- Born: October 5, 1954 (age 70) Aspropyrgos, Greece
- Occupation(s): Former banker and publisher
- Known for: Participation in Koskotas scandal

= George Koskotas =

Greek businessman (born 1954)

George Koskotas (Γιώργος Κοσκωτάς; born 5 October 1954, Aspropyrgos) is a Greek former banker and publisher whose ascension into a media magnate in the 1980's resulted in a financial scandal that brought down the PASOK government in 1989.

==Early life==
Koskotas was born in Aspropyrgos, Greece on October 5, 1954. He emigrated to the United States with his parents in 1970 and worked for his father's house painting business in Queens, New York until 1979 when he returned to Greece. In 1980, Koskotas was indicted on charges of defrauding the Internal Revenue Service and the New York State unemployment office of $41,000 in a scheme to falsify unemployment insurance claims and obtain tax refunds from fictitious workers of his company. He was arrested on the charges in 1987 while he was attending a newspaper editors' convention in Washington D.C. He posted $1 million in bail and returned to Greece.

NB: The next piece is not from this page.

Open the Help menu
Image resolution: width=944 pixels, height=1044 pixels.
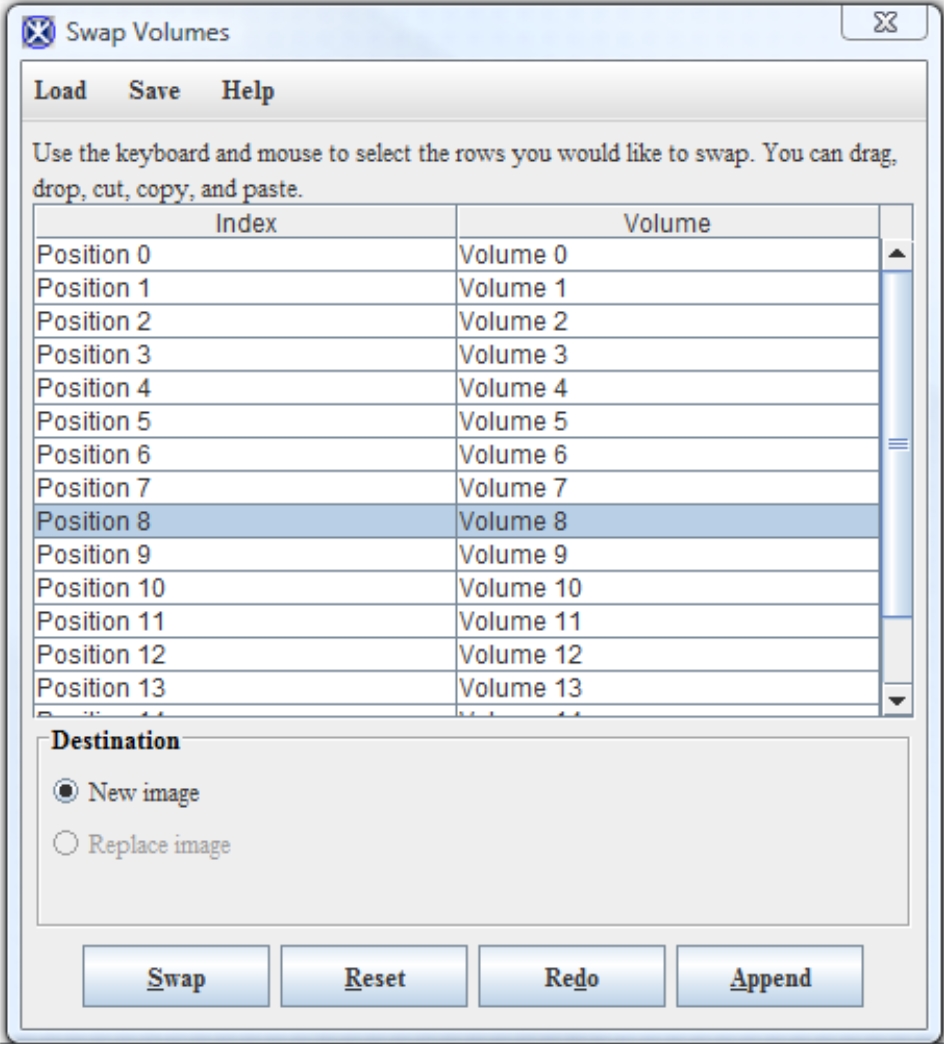pyautogui.click(x=248, y=92)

=="Koskotas scandal": Bank of Crete==

In 1979, Koskotas joined the Bank of Crete as an administrative officer. From 1982 to 1984 he worked in the bank's central branch in Athens as an accountant. According to the investigation, Koskotas embezzled $210 million of the bank's funds into his own account, which he used to gain control of the bank, build a publishing business that included two daily newspapers in Athens, five magazines, and a radio station, and purchase Olympiacos F.C. Under Koskotas' leadership, the Bank of Crete grew from a small financial institution into the nation's second largest bank. Koskotas was arrested in the US for older crimes. From there, he claimed that prime minister Andreas Papandreou ordered state companies to deposit funds with the bank, and took bribes from stolen money.

Koskotas allegations against the Papandreou government resulted in the resignations of several ministers and demands for a vote of no confidence in the government. In 1989 a 13-judge court set up by parliament convicted two former cabinet ministers of involvement in the scandal. Papandreou was cleared of all charges by the Supreme Court in 1992 (with a 7 to 6 vote)

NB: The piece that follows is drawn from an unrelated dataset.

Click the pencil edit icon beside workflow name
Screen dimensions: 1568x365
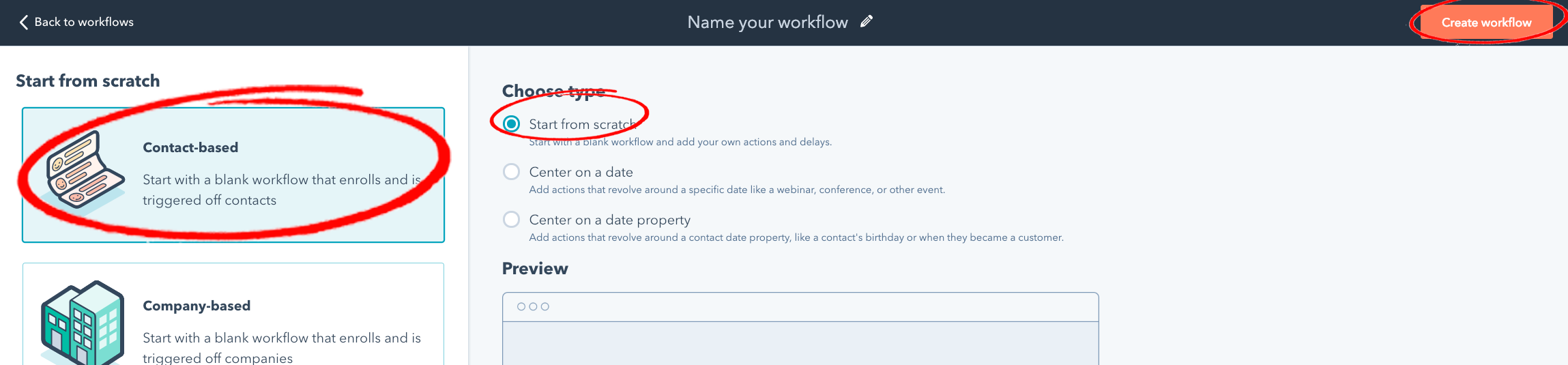(x=867, y=21)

==Indictment and arrest in the United States==
On October 20, 1988, Koskotas was indicted on five counts of forgery and embezzlement and was suspended from the position of bank chairman. On November 7, he eluded a 24-hour guard at his house and fled the country. He picked up his wife and five children in Switzerland. From there the Koskotas family went to Rio de Janeiro. On November 24, Koskotas and his family were apprehended by the Federal Bureau of Investigation in Bedford, Massachusetts after landing in a private jet at Hanscom Field. After his arrest, Koskotas was jailed at the Essex County Correctional Institution in Salem, Massachusetts. He was later transferred to Federal Correctional Institution, Danbury in Danbury, Connecticut.

After his arrest, Koskotas fought his extradition, arguing that the charges were political and that he would face assassination if returned to Greece. On August 24, 1989, United States magistrate judge Joyce Alexander ordered that Koskotas be extradited to Greece to face charges. Alexander's decision was upheld by United States district court judge Douglas Woodlock on June 27, 1990.

==Conviction and parole==
In January 1992, Koskotas was convicted of forgery and sentenced to five years in prison. In November 1994 he was found guilty of embezzlement and forgery and sentenced to 25 years in prison. He was paroled and released from prison on March 16, 2001 after serving 12 years of his 25-year sentence. Koskotas is barred from leaving the country and was ordered to report to an Athens police precinct twice a month.